I have had great luck with the "International Shipping Program" that eBay offers. You ship the item to eBay themselves (the location is in Kentucky, so it's even close!), the fill out customs forms, etc and ship it overseas to the buyer. You only pay for the shipping to get it to Kentucky, the buyer pays eBay directly for the international shipping. If you do it this way, I think eBay removes the option for the buyer to claim "item not received" because eBay sends and tracks it.

Again, most sellers would never fall for the above scam. But if someone was a new seller, I could see them panicking and sending to the address in the message because they really, really wanted to make the buyer happy.

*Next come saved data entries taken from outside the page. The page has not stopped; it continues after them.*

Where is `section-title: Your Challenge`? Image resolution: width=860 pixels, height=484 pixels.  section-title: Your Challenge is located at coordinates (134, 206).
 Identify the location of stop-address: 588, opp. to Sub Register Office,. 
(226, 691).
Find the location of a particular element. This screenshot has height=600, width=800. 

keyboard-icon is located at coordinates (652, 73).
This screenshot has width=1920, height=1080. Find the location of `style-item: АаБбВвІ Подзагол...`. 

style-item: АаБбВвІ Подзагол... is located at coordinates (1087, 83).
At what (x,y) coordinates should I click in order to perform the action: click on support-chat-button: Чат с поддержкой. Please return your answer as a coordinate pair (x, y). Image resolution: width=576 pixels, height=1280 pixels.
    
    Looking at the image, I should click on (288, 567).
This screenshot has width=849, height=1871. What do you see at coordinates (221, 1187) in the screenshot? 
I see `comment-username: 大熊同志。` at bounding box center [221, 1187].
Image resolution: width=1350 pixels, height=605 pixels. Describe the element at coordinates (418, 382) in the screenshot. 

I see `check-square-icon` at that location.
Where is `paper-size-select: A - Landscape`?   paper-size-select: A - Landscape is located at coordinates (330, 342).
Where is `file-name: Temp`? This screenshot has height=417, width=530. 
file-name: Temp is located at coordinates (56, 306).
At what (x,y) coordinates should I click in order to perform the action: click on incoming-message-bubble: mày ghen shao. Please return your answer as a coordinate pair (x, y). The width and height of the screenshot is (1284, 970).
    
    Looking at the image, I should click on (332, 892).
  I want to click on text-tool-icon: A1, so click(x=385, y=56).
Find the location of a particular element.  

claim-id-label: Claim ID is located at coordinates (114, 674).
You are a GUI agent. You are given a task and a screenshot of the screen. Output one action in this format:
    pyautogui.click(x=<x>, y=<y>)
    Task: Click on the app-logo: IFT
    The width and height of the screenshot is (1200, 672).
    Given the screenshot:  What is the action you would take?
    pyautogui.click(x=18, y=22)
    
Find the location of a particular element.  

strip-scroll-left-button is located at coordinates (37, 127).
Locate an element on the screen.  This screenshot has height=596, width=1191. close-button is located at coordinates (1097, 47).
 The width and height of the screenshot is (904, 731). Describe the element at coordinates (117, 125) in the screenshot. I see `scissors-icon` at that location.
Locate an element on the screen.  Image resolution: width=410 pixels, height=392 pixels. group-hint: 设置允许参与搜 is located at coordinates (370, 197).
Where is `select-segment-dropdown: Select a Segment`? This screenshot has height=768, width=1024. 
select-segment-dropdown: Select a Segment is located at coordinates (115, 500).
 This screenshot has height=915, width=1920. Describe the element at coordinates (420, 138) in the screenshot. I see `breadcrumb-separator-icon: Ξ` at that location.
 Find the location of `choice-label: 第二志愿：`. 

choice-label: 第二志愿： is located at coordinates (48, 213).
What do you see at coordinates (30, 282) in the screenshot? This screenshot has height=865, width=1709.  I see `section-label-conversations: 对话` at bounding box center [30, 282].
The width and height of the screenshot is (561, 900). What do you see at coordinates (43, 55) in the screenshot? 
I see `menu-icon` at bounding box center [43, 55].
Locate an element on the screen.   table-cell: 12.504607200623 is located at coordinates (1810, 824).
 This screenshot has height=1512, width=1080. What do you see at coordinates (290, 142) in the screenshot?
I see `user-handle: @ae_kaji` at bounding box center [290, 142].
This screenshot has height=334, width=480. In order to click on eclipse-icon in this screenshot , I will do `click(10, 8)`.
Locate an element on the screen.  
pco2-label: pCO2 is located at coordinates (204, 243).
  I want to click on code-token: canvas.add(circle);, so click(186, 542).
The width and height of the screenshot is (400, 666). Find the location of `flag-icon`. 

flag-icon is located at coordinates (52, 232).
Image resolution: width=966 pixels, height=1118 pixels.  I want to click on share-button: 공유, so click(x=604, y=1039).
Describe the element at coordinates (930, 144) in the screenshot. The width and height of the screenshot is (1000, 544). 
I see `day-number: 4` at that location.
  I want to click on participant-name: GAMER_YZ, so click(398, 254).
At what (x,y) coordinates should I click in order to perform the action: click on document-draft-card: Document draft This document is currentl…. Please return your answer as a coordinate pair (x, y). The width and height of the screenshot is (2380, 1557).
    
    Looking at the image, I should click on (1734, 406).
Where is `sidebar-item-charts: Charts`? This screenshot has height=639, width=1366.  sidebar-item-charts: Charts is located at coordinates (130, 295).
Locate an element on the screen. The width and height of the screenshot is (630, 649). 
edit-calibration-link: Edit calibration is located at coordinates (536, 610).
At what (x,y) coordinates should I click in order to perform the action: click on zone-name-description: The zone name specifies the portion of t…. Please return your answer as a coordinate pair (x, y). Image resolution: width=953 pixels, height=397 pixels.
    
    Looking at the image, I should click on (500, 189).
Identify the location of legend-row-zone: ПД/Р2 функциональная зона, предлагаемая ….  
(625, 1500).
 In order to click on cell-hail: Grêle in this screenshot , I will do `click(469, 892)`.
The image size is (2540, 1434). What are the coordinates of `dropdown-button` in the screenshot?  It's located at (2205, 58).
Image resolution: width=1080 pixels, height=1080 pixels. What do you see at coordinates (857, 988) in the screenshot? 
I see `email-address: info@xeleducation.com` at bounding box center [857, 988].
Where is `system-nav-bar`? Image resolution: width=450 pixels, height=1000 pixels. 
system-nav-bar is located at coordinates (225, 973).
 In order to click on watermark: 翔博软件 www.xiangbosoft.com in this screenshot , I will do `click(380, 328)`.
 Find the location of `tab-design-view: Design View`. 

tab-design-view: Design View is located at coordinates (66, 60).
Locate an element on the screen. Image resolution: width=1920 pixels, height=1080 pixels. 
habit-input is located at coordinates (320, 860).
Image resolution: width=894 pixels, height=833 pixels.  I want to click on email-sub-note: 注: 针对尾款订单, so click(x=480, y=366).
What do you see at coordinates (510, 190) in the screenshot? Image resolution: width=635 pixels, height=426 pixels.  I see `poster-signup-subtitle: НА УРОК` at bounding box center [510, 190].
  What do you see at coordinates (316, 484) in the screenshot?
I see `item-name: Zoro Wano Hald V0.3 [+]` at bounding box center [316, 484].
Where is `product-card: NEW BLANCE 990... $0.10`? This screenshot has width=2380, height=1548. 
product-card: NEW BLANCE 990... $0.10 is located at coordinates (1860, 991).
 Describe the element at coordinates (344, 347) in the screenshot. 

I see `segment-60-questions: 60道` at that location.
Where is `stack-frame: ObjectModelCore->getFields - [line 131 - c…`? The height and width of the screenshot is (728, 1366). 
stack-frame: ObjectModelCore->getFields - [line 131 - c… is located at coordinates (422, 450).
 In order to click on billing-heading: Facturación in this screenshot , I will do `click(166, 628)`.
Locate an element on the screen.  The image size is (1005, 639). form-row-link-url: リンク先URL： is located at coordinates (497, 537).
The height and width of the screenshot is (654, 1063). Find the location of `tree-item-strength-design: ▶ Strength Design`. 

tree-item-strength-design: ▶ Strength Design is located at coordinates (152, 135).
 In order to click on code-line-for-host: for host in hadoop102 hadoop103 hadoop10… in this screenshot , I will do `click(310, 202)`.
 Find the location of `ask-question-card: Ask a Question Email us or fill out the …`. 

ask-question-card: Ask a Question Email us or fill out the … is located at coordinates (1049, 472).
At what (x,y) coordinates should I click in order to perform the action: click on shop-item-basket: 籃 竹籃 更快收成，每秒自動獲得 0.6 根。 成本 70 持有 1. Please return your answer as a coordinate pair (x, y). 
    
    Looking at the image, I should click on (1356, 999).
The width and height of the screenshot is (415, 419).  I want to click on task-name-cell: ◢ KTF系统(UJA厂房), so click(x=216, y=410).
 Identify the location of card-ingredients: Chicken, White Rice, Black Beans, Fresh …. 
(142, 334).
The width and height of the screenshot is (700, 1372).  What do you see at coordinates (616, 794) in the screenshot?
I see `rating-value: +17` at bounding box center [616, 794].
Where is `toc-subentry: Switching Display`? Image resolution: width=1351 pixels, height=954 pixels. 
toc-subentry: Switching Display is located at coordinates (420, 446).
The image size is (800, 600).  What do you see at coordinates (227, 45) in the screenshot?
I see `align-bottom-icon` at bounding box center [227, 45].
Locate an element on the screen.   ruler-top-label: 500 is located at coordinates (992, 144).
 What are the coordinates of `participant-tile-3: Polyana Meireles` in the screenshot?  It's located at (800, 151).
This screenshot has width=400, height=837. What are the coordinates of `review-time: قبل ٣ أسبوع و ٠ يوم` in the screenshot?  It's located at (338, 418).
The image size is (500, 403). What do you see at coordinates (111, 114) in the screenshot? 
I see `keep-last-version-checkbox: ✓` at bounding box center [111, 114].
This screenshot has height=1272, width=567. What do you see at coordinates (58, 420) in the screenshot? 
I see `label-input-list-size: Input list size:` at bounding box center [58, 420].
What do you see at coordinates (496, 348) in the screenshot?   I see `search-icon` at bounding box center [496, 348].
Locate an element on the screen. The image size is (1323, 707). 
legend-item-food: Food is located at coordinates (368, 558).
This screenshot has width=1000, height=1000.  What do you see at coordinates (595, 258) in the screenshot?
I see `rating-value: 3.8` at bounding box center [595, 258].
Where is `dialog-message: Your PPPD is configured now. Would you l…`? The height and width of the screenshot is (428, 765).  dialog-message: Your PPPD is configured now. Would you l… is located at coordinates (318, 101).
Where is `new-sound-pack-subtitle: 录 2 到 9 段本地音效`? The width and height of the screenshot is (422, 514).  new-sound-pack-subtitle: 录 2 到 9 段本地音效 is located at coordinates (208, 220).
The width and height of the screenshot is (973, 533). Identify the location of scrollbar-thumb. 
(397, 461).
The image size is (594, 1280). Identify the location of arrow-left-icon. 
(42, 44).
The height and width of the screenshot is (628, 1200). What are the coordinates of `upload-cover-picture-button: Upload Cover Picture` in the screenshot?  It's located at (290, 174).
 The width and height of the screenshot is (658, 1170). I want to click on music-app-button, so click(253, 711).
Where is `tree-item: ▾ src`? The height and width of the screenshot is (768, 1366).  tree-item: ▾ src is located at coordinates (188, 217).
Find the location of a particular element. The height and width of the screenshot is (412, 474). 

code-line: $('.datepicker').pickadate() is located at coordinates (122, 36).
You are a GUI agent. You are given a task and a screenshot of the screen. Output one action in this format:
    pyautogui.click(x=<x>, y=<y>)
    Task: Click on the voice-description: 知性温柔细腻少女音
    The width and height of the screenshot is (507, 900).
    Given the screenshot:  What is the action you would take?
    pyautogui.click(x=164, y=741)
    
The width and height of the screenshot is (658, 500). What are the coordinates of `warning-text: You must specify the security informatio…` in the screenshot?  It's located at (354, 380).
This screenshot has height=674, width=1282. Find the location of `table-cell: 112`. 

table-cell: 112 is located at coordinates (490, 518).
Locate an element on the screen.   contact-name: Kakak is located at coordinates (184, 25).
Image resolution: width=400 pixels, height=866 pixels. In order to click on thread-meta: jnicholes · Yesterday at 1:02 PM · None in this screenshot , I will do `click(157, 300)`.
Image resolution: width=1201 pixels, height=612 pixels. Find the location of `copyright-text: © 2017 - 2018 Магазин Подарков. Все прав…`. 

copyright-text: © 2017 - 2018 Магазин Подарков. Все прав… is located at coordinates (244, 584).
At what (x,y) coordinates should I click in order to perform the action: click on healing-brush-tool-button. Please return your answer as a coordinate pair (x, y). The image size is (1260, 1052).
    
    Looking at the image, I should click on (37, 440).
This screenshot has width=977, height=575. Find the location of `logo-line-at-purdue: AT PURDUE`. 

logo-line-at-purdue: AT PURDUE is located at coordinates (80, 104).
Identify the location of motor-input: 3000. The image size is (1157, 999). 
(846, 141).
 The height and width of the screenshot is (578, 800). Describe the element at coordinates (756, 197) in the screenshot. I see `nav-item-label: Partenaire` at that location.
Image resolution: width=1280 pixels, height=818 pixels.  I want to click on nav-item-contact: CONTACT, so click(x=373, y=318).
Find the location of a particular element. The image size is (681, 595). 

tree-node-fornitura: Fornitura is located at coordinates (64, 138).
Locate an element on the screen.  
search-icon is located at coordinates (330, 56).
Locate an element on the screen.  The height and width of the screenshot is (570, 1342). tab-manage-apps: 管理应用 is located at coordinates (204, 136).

That doesn't mean all of these mail forwarding services are scams or only scams. Could legitimately be used, or could of course be used for scams. When I called eBay, she seemed very pleased that I reported this guy. She took a few moments off the line to type up some report or something, and then came back and thanked me. His account showed banned just a few hours later.

9 hours ago, KahrMan said:

Interesting. That is a new one on me. 

Yeah, it sort of took me by surprise as well. They were smart about it, in the sense that he selected the item in the message so the message titled was literally "x member sent you a message about item y". Then, in the message, eBay referred to him as "the buyer", because apparently when a buyer contacts a seller they always refer to them as "the buyer". That wording alone could throw you for a huge loop.

Ultimately, as long as someone always goes through the same motions of going to the selling tab, selecting the "Ship this Item" button, and not changing the address in PayPal, they'll always avoid this scam. However, it does serve as a warning to verify usernames when replying to messages. I had responded to the fake buyer before I realized he wasn't even the buyer.